Robert Aldrich’ The Flight of the Phoenix: Mannen en hun overlevingsavontuur in de woestijn
Robert Aldrich werd amper 65 jaar oud en is ondertussen in de vergetelheid gesukkeld. Het zal velen dan ook verbazen dat de Amerikaanse regisseur van The Flight of the Phoenix in de jaren 50 tot 70 enorme cinefiele passies losweekte met Kiss Me Deadly en The Big Knife, zalen deed vollopen met The Dirty Dozen en Burt Reynolds liet schitteren in Hustle.
Gelukkig tracht niet enkel de Amerikaanse dvd uitgever Criterion de rol over te nemen die (voornamelijk Franse, Britse en Duitse) televisiezenders tot begin jaren negentig speelden op het vlak van de verspreiding van cinefiele cultuur. In Groot-Brittannië (Arrow, Powerhouse, BFI,…) en Frankrijk (Carlotta, Rimini, Wild Site, Arte,…) trekken verdelers aan de kar met Blu-ray uitgaven die gerestaureerde filmversies koppelen aan boeiend bonusmateriaal.
Daardoor kunnen nu ook nieuwe generaties filmliefhebbers vergeten filmmakers zoals Robert Aldrich ontdekken. Het Franse Rimini Editions (dat ook enkele minder bekende Billy Wilder films – binnenkort Kiss Me Stupid! en The Fortune Cookie – uitbrengt) levert met een digitaal opgepoetste Blu-ray uitstekend werk. Ook al blijven de extra’s beperkt tot een interview van Jean-Pierre Vasseur met filmkenner Patrick Brion en een becommentarieerde trailer.
Toegegeven, meer duiding bij de plaats van Robert Aldrich in de filmgeschiedenis had gekund.

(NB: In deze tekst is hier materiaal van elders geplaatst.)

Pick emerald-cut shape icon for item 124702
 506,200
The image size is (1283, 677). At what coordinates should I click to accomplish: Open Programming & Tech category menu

Vooral omdat de man die begon als assistent van Jean Renoir (The Southerner) en in de fifties naam maakte met vijf parels (Apache, Vera Cruz, Kiss Me Deadly, The Big Knife, Attack) een complex en moeilijk te situeren filmmaker was. Iemand die iets wou zeggen met zijn films zonder de boodschap te doen primeren, een filmmaker wiens visuele extravagantie steeds functioneel bleef.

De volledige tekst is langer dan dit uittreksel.